▸ Texto de la página:
━━━━━━━━━━━━━━━━

Escuchábamos, como proveniente de otro planeta, que en la capital, el lejanísimo Distrito Federal, celebraban las fiestas de Primavera y hasta una reina y un desfile de carros ricamente adornados desfilaban por las calles más importantes.

No sé a quien se le ocurrió pero miraba los afanes paternos en el taller de la embotelladora donde laboraba cuando no estaba cerca de sus amadas vacas.

Uno de los monstruosos Mack era poco a poco transformado, creo, me imagino, en un florido vergel en cuyo centro quedaría la emperatriz con sus princesas y los fieros, aunque desnutridos guardianes.

Nunca había habido un festejo parecido en Morelia Y nunca más don Alfonso, mi padre, puso su entusiasmo, su imaginación, para imponer la fiesta de las flores.

━━━━━━━━━━━━━━━━

▸ Material de origen:

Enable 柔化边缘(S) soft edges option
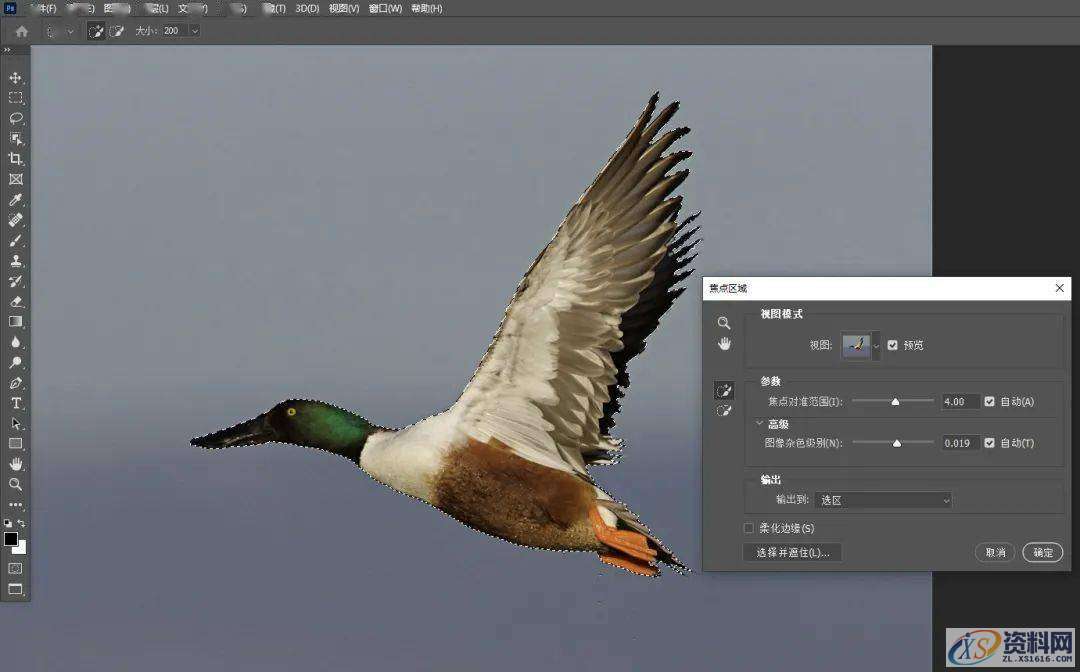1080x672 pixels. coord(748,527)
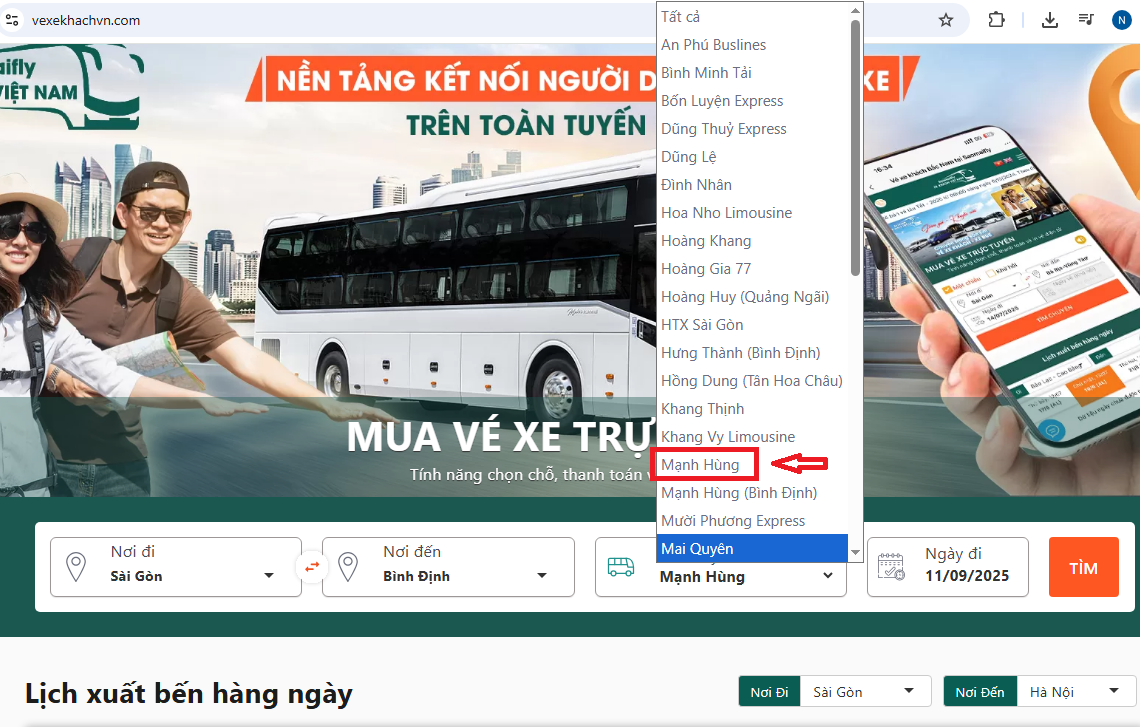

━━━━━━━━━━━━━━━━

▸ Qué hacer: Transcribe del texto de la página el fragmento que empieza con "No sé a quien" y sigue hasta "de las flores.", sin cambiar nada. Las líneas no hacen falta para este ejercicio.

▸ Respuesta:
No sé a quien se le ocurrió pero miraba los afanes paternos en el taller de la embotelladora donde laboraba cuando no estaba cerca de sus amadas vacas.

Uno de los monstruosos Mack era poco a poco transformado, creo, me imagino, en un florido vergel en cuyo centro quedaría la emperatriz con sus princesas y los fieros, aunque desnutridos guardianes.

Nunca había habido un festejo parecido en Morelia Y nunca más don Alfonso, mi padre, puso su entusiasmo, su imaginación, para imponer la fiesta de las flores.